In a Jan. 5 brief Solicitor General Elena Kagan told the U.S. Supreme Court that there isn’t enough evidence that the carp pose an imminent danger to the lakes and that closing the locks would raise shipping costs and interrupt Coast Guard activities.
“In a host of ways, the federal government has demonstrated its commitment to protecting the Great Lakes from the expansion of Asian carp,” she said in a written memo. “Nothing in federal law warrants second-guessing its expert judgment that the best information available today does not yet justify the dramatic steps Michigan demands.”

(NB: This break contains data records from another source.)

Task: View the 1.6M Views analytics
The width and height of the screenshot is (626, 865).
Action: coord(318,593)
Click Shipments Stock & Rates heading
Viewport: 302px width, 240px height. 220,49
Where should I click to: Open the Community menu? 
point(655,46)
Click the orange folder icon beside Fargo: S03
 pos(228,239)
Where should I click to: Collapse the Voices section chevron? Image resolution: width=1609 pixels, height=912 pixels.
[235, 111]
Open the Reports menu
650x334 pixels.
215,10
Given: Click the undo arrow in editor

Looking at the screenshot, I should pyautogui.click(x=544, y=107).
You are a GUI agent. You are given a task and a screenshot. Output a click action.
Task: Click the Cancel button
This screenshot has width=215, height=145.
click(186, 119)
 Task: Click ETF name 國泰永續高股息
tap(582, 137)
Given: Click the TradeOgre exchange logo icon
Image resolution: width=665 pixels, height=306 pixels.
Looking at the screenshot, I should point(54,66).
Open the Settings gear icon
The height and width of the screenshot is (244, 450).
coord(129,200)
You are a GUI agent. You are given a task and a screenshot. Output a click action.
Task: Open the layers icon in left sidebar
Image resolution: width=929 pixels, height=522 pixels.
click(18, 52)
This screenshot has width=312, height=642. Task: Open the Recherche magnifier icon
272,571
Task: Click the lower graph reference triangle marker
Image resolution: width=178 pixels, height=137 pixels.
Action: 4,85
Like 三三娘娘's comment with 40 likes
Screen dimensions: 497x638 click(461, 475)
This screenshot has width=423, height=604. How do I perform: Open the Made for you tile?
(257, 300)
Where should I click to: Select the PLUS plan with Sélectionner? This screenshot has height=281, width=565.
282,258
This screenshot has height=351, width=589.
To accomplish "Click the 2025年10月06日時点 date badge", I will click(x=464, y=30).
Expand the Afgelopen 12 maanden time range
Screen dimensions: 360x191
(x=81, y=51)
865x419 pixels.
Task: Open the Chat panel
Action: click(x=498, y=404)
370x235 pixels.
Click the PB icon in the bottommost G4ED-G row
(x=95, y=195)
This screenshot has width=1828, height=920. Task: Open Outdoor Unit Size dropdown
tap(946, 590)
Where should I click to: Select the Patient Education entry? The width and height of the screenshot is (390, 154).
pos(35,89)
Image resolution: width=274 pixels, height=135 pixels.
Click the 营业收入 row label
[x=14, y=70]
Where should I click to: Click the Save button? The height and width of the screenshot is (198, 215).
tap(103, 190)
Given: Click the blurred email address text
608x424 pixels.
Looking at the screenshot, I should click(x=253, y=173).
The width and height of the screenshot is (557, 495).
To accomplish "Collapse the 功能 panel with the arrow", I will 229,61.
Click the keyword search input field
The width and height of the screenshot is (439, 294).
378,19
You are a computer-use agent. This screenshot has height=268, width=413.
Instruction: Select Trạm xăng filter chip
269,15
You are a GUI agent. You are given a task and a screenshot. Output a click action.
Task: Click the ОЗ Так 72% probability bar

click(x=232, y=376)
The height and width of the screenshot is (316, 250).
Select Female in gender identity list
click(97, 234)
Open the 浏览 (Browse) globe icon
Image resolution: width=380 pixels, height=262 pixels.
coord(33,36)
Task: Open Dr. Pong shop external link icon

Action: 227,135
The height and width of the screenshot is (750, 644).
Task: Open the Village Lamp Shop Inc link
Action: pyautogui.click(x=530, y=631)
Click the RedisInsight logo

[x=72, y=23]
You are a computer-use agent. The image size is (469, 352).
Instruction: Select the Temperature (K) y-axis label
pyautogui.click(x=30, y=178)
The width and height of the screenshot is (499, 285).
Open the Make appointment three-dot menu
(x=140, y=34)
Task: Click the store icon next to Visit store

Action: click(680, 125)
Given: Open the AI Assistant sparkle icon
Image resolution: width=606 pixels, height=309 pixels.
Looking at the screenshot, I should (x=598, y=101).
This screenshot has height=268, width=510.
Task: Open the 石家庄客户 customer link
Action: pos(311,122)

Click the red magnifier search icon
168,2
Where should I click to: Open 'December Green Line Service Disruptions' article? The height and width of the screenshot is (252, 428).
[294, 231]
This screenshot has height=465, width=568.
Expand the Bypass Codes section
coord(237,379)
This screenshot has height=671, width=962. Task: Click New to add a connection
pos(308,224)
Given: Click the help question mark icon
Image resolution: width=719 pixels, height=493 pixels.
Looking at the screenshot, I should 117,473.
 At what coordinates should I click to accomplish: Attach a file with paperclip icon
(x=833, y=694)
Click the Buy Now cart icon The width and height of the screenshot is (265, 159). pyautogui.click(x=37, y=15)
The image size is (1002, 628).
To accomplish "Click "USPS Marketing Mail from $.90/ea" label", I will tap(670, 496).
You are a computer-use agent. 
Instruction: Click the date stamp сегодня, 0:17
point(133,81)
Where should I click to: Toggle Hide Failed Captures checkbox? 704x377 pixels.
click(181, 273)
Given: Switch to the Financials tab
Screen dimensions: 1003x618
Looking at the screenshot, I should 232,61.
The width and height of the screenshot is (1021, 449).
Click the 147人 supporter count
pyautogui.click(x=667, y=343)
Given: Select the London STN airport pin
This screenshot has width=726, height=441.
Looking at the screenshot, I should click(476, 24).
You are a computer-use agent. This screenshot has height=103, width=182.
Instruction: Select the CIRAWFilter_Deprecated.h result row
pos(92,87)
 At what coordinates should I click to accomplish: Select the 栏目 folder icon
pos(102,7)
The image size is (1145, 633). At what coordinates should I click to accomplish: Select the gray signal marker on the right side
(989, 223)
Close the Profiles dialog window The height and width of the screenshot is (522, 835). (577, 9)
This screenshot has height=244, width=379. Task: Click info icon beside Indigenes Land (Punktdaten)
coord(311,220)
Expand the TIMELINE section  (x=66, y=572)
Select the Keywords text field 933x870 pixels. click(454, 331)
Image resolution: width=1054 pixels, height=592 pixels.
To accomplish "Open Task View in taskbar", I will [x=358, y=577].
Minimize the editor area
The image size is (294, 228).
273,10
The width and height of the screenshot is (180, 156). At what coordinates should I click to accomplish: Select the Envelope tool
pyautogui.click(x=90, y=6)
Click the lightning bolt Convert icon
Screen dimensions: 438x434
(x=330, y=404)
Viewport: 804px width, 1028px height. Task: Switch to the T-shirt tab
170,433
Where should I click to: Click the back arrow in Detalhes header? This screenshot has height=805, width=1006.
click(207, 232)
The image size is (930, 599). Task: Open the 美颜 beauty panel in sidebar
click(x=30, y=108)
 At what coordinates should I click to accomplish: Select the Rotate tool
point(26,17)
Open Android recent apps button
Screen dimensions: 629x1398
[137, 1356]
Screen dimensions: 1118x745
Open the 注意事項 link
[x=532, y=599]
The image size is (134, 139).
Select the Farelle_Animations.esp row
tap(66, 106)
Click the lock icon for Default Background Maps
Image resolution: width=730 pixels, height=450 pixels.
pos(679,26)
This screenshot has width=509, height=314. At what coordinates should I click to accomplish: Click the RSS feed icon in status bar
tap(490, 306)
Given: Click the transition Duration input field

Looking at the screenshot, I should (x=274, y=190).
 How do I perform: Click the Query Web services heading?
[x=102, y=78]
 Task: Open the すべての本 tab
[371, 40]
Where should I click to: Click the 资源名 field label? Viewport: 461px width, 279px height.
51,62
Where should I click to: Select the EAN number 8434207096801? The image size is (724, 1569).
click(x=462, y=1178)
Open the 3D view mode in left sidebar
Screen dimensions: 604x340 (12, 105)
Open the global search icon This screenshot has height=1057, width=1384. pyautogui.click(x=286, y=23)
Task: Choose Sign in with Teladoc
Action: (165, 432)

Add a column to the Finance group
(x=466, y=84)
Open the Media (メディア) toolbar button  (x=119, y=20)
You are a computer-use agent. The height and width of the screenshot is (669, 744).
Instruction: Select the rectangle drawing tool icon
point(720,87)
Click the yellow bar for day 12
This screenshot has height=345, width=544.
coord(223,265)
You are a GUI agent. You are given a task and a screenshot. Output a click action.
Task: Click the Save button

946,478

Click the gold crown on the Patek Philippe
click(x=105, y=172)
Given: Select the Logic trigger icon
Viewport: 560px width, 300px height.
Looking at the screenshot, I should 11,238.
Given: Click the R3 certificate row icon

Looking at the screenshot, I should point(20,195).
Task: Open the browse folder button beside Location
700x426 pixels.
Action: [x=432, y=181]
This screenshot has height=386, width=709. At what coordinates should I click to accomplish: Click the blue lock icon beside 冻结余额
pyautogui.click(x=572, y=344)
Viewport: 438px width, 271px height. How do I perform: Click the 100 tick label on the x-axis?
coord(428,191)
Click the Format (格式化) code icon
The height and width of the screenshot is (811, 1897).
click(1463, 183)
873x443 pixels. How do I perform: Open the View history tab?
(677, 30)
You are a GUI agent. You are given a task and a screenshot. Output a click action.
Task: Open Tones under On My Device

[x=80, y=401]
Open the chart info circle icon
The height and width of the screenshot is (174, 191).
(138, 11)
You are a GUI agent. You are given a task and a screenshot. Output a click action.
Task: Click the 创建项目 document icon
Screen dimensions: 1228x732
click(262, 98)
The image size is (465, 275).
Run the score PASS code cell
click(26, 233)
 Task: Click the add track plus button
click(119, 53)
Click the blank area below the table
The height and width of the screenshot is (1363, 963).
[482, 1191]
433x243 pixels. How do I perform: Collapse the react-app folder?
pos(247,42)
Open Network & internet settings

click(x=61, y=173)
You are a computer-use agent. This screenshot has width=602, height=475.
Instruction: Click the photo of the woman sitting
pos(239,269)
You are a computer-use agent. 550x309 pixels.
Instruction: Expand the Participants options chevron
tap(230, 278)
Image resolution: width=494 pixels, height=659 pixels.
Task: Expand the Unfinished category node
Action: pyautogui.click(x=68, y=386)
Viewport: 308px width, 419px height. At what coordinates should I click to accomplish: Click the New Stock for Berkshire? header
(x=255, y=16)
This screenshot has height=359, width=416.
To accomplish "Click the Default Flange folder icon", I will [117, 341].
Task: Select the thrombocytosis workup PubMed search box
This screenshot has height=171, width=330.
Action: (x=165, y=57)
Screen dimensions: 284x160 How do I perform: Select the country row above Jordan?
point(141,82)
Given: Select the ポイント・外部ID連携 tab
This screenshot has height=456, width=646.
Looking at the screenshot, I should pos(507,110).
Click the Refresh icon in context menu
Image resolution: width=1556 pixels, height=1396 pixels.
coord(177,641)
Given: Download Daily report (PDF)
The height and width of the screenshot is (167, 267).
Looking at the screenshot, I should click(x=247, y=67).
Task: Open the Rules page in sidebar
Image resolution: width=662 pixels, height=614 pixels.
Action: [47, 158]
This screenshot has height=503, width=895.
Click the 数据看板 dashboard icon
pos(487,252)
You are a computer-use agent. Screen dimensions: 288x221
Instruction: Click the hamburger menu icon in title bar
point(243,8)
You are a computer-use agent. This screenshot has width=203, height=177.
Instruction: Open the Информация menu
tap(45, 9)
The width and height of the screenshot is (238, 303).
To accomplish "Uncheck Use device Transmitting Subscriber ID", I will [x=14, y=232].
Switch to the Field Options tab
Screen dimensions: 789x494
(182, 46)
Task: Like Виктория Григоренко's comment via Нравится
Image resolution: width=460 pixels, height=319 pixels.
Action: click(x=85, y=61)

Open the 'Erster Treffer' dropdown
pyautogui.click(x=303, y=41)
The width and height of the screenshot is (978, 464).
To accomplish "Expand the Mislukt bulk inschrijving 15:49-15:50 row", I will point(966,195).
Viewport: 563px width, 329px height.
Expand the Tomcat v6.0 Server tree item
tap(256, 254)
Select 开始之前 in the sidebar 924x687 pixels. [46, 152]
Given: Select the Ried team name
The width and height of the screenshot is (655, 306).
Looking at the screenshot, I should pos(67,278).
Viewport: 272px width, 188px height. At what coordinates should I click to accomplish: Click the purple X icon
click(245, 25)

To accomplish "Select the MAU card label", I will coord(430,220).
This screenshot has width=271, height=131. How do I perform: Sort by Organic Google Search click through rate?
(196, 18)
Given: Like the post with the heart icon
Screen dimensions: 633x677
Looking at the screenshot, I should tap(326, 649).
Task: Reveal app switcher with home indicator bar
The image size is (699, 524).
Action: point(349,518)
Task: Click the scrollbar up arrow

Ohio, Wisconsin, Minnesota, New York, and the Canadian province of Ontario have filed briefs in support of Michigan’s bid to force the U.S. Army Corps of Engineers, the State of Illinois, and the Metropolitan Water Reclamation District of Greater Chicago to close the locks.
Writing at Great Lakes on the Ground the National Wildlife Federation’s Andy Buchsbaum says the legal arguments over how to handle the invasive carp are moving at warp speed.
The Supreme Court is meeting in a regularly scheduled “conference” on January 8, and it will take up Michigan’s lawsuit then. Nobody knows what issues it will decide then, much less how it will decide them.